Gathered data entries
☆ ☆ ☆ ☆

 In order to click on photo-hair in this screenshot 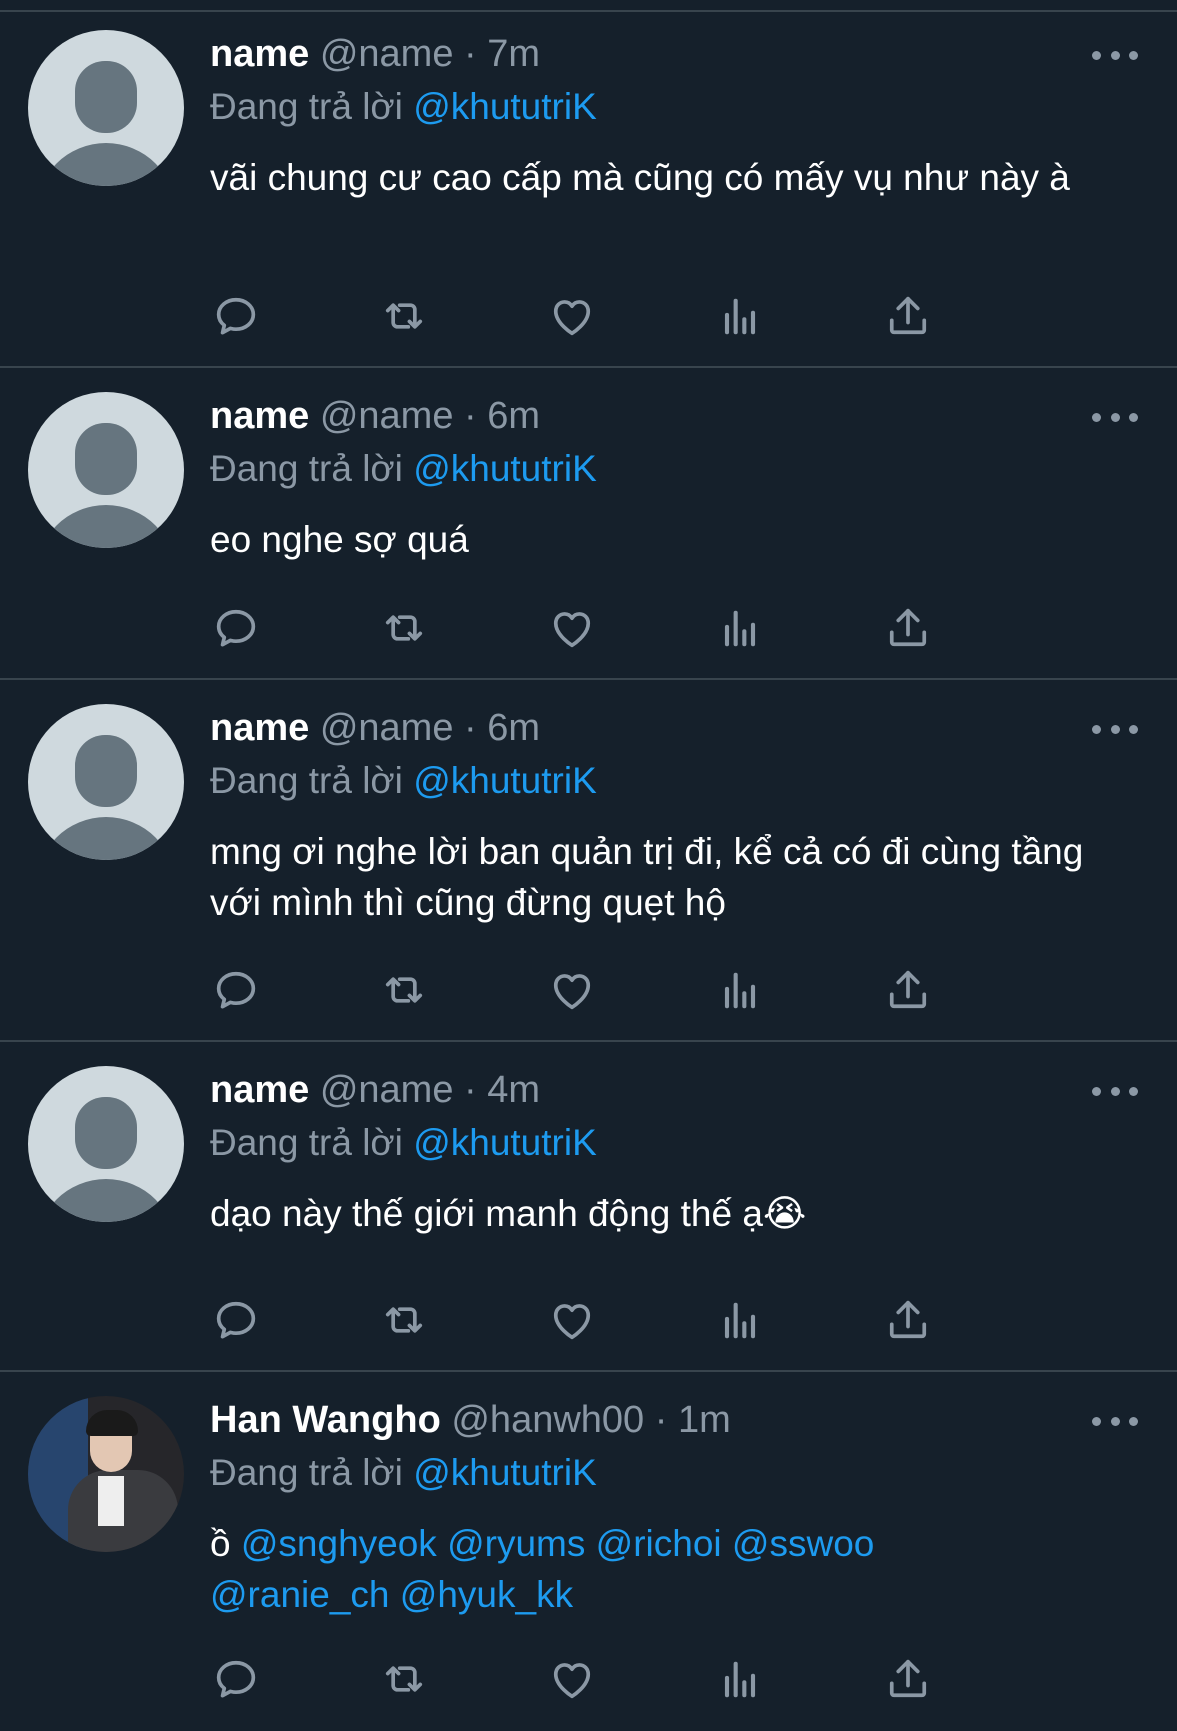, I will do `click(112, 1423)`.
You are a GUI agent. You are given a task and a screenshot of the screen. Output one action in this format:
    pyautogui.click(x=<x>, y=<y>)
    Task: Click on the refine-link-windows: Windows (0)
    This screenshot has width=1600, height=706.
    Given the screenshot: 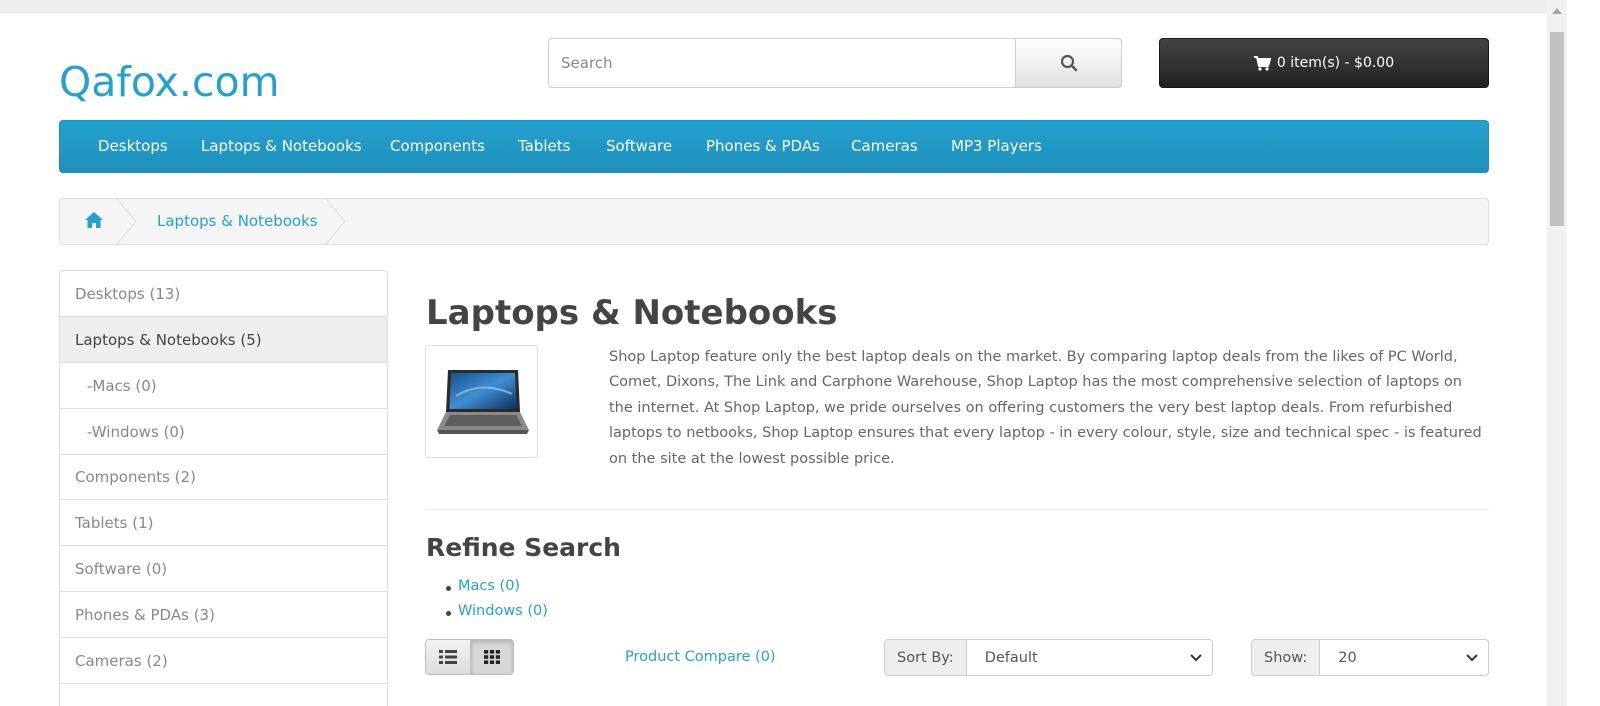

☆ ☆ ☆ ☆

ACTION ITEM: Revise the stretch from the line containing "You are a GUI" through the end of the lines, replacing "screenshot" with "screen capture" and leaving everything else unchanged. Omit the pictures from your answer.

RESULT:
You are a GUI agent. You are given a task and a screen capture of the screen. Output one action in this format:
    pyautogui.click(x=<x>, y=<y>)
    Task: Click on the refine-link-windows: Windows (0)
    This screen capture has width=1600, height=706.
    Given the screen capture: 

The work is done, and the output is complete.